主なポイント:
- STOXX600の第2四半期利益は14.5%増の見通し、エネルギーセクターの急拡大がけん引
- エネルギー利益は前年同期比109.3%増と2倍以上に拡大予想
- エネルギーを除くと利益成長率はわずか5.5%に低下、データが示す
主なポイント:

欧州ブルーチップ企業の第2四半期利益は、エネルギーセクターの109.3%という大幅な利益増加に牽引され、14.5%の成長が見込まれていることが、各種予測で示された。
「エネルギーセクターは109.3%の増益で業種別トップと予想され、それに素材(46.3%)が続く」とLSEG I/B/E/Sのシニアアナリスト、タジンダー・ディロン氏は述べた。

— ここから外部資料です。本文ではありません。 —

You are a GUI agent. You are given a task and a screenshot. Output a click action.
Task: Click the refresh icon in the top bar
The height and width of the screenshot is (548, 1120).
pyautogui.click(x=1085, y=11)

エネルギーセクターを除くと、STOXX600企業の利益成長率は5.5%まで低下する。テクノロジーは14%増、一般消費財・サービスは11.5%増、資本財・サービスは7.6%増が見込まれる一方、公益事業は1.7%減、ヘルスケアは2.7%減となる見通し。非エネルギー企業の売上高は平均5.1%の増加が予想されている。
この強気の見通しは、不安定な四半期を経て示された。イラン戦争に対する供給懸念からブレント原油が1バレル100ドルを超えて急騰した後、6月の暫定合意を受けて70ドル前後にまで後退した。STOXX600は戦後安値から回復し、年初来で約9%上昇。すでにJ.P.モルガンの年末目標に達したことから、同社は月曜日に2026年通年の見通しを上方修正した。
エネルギーとその他市場との乖離は、欧州の収益見通しが石油・ガス企業に大きく依存している実態を浮き彫りにしている。素材セクターのみが46.3%増と、20%を超える成長が見込まれる唯一のセクターとなっている。
ジェフリーズのエコノミスト、モヒット・クマー氏は、米国とイランは合意に達する可能性が高いものの、それは長期的な解決策ではなく「暫定的な対処」に留まると指摘。和平交渉が進展に苦戦する中、不確実性が残ると述べた。
エネルギー主導の利益押し上げは欧州株の追い風となるが、成長の裾野が狭いことは、原油価格が正常化した場合の持続可能性に疑問を投げかける。投資家は今月から始まる第2四半期決算報告で、非エネルギーセクターがその差を縮められるかどうかの兆候を注視することになる。
本記事は情報提供のみを目的としており、投資助言を構成するものではありません。